Labor Code: how seniority is measured now, in 2024
The concept of “higher” is not defined by relevant labor law provisions. In practice it is used to determine the rights and benefits of employees, and the acquisition or amount depends on the working time.
However, there is no general principle regarding the entitlement to benefits and rights of all employees. However, there are regulations that specify the rules for determining the period of employment that determines obtaining or retaining the right to special entitlements and employee benefits; however, these rules are established separately for each of them in the provisions related to the right or privilege of an employee.
So these rules can be regulated separately for different categories of employees.
Therefore, the right to special benefits that are not universal in nature, such as an internship allowance or a jubilee award, is not governed by the provisions of the Labor Code, but by the provisions that apply to a specific group of workers -work (e.g. the Police Act – for officers of this creation, the Civil Service Act – for government administrative staff, where all previously completed work periods and other recorded periods are included in the periods of work eligible for long service allowance, if, under separate regulations, they are included in the working time on which workers’ rights depend.
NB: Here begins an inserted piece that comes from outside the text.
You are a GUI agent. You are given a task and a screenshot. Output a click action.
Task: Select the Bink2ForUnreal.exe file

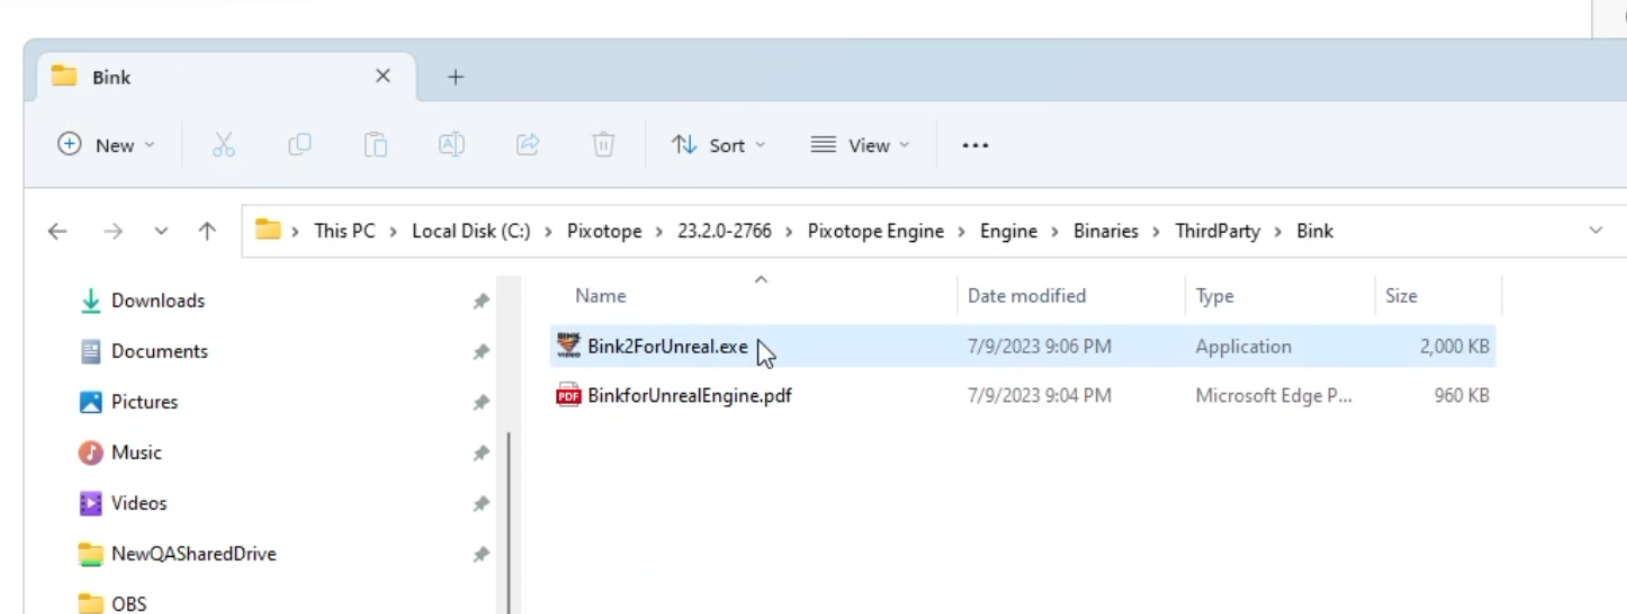pyautogui.click(x=667, y=347)
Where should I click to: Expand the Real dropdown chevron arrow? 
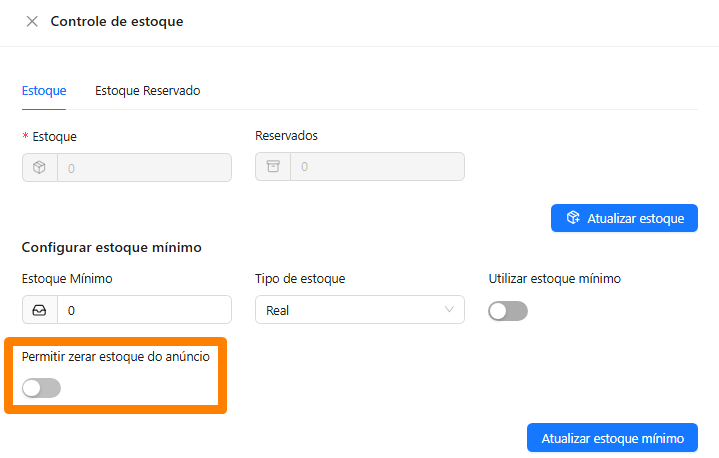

Currently, the rule is that the working time on which workers’ rights depend only includes periods of employment, i.e. work done under an employment relationship, i.e. on the basis of an employment contract, occupation, occupation , selection, cooperation. employment contract, according to Art. 2 of the Labor Code.
Other periods that are not periods of employment are also included in the period required to obtain workers’ rights, but only if this results from specific regulations.
However, periods of running a business are not included in working time within the meaning of the applicable labor law provisions.
The employment relationship, according to the Labor Code, is a legal relationship in which the employee is obliged to perform a certain type of work, personally and continuously, recurrently, for and under the direction of the employer, at a place . and time specified by the employer, and the employer is obliged to hire a worker for wages, co results from art. 22 § 1 of the Labor Code.
The Ministry of Labor explains that if a draft act is prepared, according to the appropriate legislative path, the draft will be the subject of inter-ministerial arrangements and social consultations, meetings of relevant organizations, including Council of Ministers, and then it will be sent to the Sejm of the Republic of Poland.
At the same time, at the current level of work, it is not possible to determine the date when the new rules came into force.